Perché la Russia non scomparirà. Resta una potenza nucleare, energetica e militare ai confini dell’Europa. E un giorno, che piaccia o no, sarà necessario trovare un nuovo equilibrio.
Gli Stati Uniti possono permettersi una politica di contenimento permanente: sono a migliaia di chilometri di distanza, e traggono vantaggio dall’indebolimento russo.
L’Europa no.
Un continente che ha come vicini la Russia, il Medio Oriente e l’Africa non può permettersi di vivere di guerre permanenti e frontiere congelate.
Ma Bruxelles non ha né la forza militare né la volontà politica per immaginare un futuro di convivenza.
Ha scelto di delegare ogni decisione strategica a Washington, rinunciando a un ruolo da protagonista.
La Cina e la tentazione della nuova Guerra Fredda
Lo stesso schema si ripete con la Cina. L’Europa si è fatta trascinare nella narrativa americana della “nuova Guerra Fredda”, ma senza comprenderne le implicazioni.
Gli Stati Uniti possono permettersi di “contenere” la Cina, perché competono con essa per la leadership globale e hanno un apparato militare e tecnologico in grado di reggere lo scontro.
L’Europa, invece, rischia di rimanere schiacciata tra i due colossi: troppo debole per competere, troppo dipendente per scegliere.
La logica del blocco non le appartiene.
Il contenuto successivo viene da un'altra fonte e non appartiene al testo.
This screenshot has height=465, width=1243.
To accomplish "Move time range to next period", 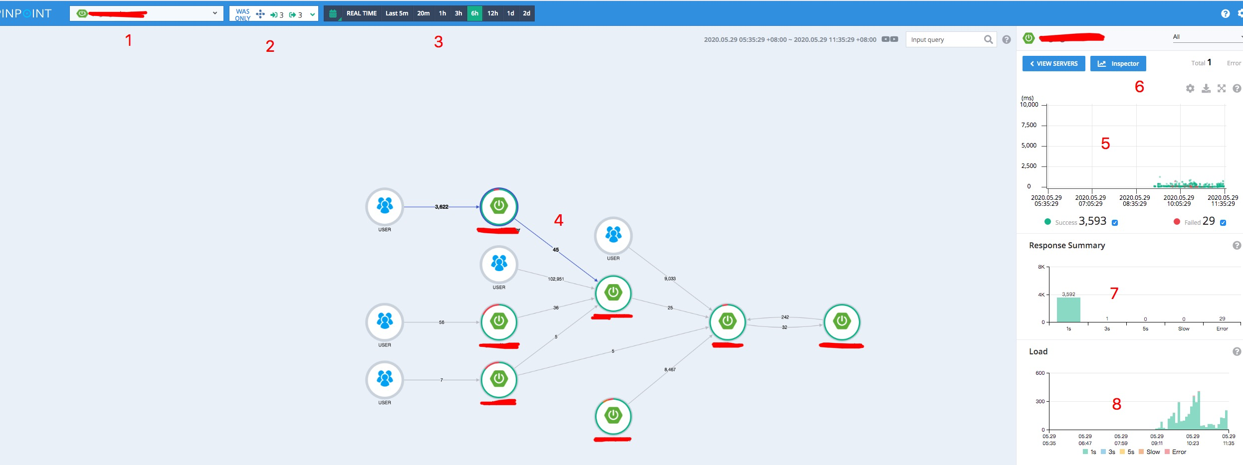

Ma non ha saputo proporre un modello alternativo.
Paradossalmente, l’Europa avrebbe le carte per farlo: è il primo mercato mondiale, ha un enorme potere normativo e una lunga tradizione diplomatica. Ma le manca una guida politica, una voce unica.
Gli Stati membri continuano a giocare in ordine sparso la Germania difende i suoi interessi industriali, la Francia tenta qualche gesto di autonomia, l’Italia segue la corrente e il risultato è un silenzio assordante.
Un’Unione che non parla con una sola voce
Ogni volta che si apre una crisi internazionale, la frammentazione europea si manifesta con chiarezza.
Le missioni diplomatiche si moltiplicano, ma non si coordinano. I ministri degli Esteri rilasciano dichiarazioni contraddittorie. Il Servizio Europeo per l’Azione Esterna, creato proprio per dare coerenza alla politica estera dell’UE, resta un gigante burocratico senza potere reale.
Joseph Borrell, Alto rappresentante per la politica estera, ha definito l’Europa “un giardino circondato da una giungla”. Ma il problema è che, mentre gli altri Paesi costruiscono strategie per sopravvivere nella giungla, l’Europa continua a curare le siepi del giardino.
Eseguire ordini o difendere interessi?
A questo punto la domanda è inevitabile: l’Europa difende i propri interessi o semplicemente esegue gli ordini degli Stati Uniti?
La risposta, per ora, pende verso la seconda ipotesi.
La dipendenza militare dalla NATO, la mancanza di una politica industriale comune, l’assenza di una visione energetica autonoma rendono impossibile ogni emancipazione reale.
Eppure, senza una politica estera indipendente, l’Europa rischia di diventare un territorio geopolitico passivo, una piattaforma logistica dell’Occidente, ma non un attore del mondo.
La necessità di un nuovo pensiero europeo
Serve una svolta concettuale.
L’Europa deve riscoprire il senso della diplomazia, quella vera: non la morale dei comunicati stampa, ma l’arte del dialogo tra interessi divergenti.
Deve accettare che il mondo non è più diviso tra “democrazie e autocrazie”, ma tra potenze che cercano spazi di sopravvivenza e influenza.
E deve imparare a parlare con tutti, senza paura di dispiacere a Washington.
Solo allora potrà tornare a essere ciò che un tempo era: un laboratorio di equilibrio, una potenza civile capace di mediare tra i blocchi, non di obbedire a uno solo.
Per ora, invece, l’Europa resta prigioniera della sua stessa indecisione: un continente che non ha un concetto del mondo, e quindi non può averne una politica.